The efficacy indicators of human mesenchymal tissues may vary depending on the disease that requires therapy. The multilineage differentiating stress-enduring (MUSE) marker evaluates stem cell capacity. MUSE cells are nontumorigenic pluripotent stem cells of human mesenchymal tissues expressing CD-105 and SSEA-323. MUSE cells readily home to damaged tissues and spontaneously differentiate into cells of such tissues, thus repairing the tissues and restoring function24,25. Furthermore, MUSE cells exhibit immunomodulatory properties26, and DNA repair capacity24; these cells have been used to treat cardiovascular and neurological diseases27,28. Therefore, it could be considered as an overall marker for evaluating the efficacy of stem cells.

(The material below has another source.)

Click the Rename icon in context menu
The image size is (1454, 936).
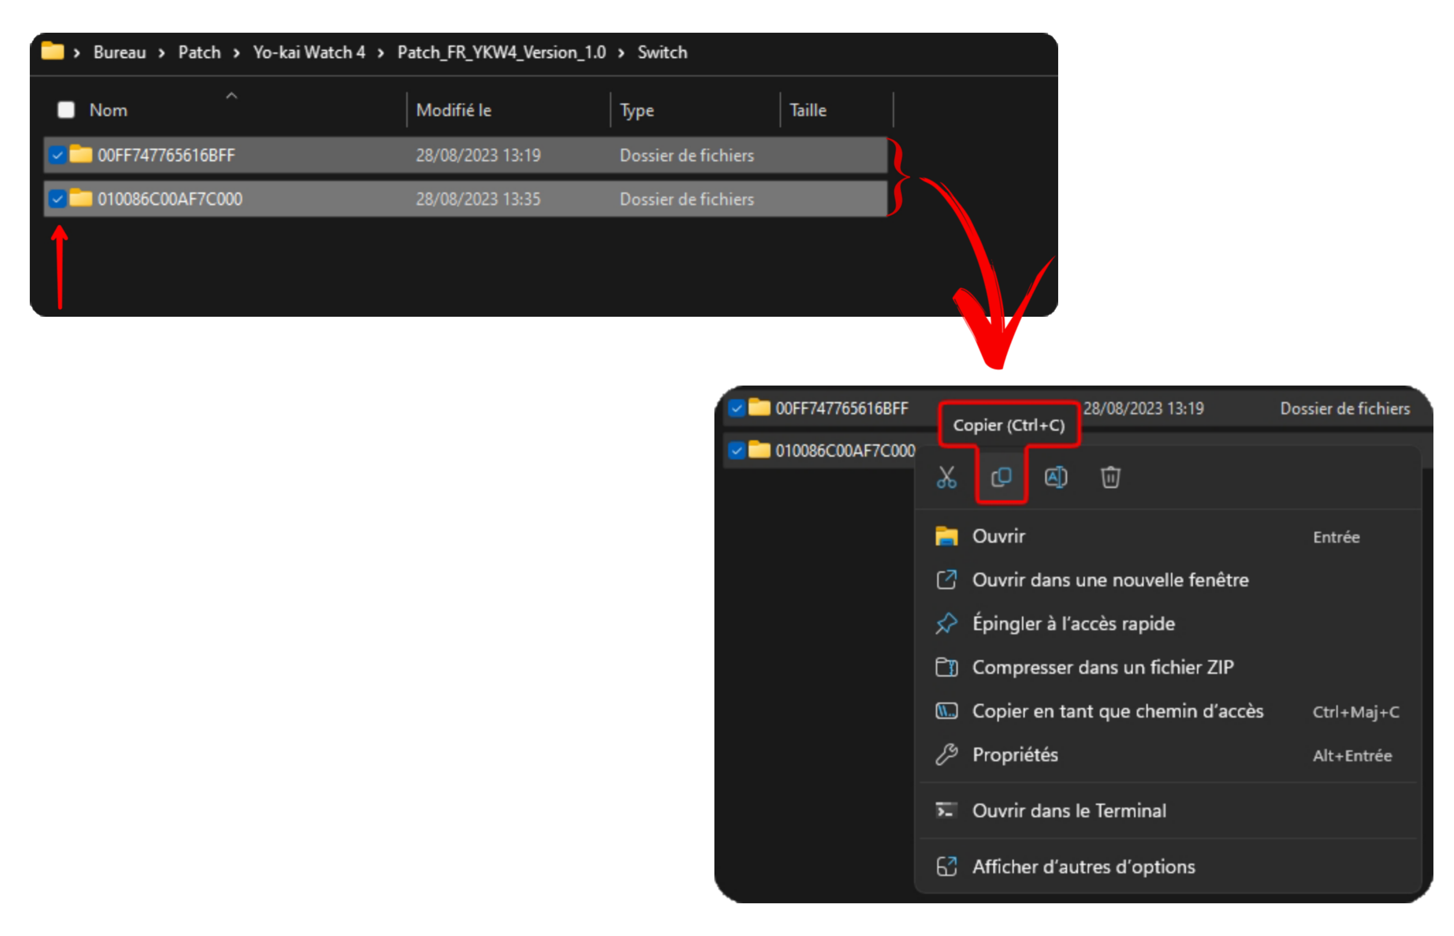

In this study, human neural crest-derived nasal turbinate stem cells (hNTSCs) was used as the cell source for the analysis. In a previous study, after isolation of hNTSCs from inferior turbinate nasal tissue, MSC characteristics were investigated according to the statement of position of the International Society for Cell Therapy29. Surface epitope analysis revealed that hNTSCs were negative for CD14, CD19, CD34 and HLA-DR and positive for CD29, CD73 and CD90, indicating a characteristic phenotype of MSCs. The plasticity of hNTSCs has been confirmed in cartilage, bone, adipose and neuronal differentiation conditions29,30,31,32,33. hNTSCs have several adventages: donor morbidity is low, and the collection time is short (5–10 min); the cells are derived from the easily acquired turbinate mucosa of patients undergoing surgical treatment of chronic hypertrophic rhinitis (a common condition). The cell numbers are high; these cells exhibit good proliferation, multilineage differentiation potential, and immunomodulatory properties29,34,35.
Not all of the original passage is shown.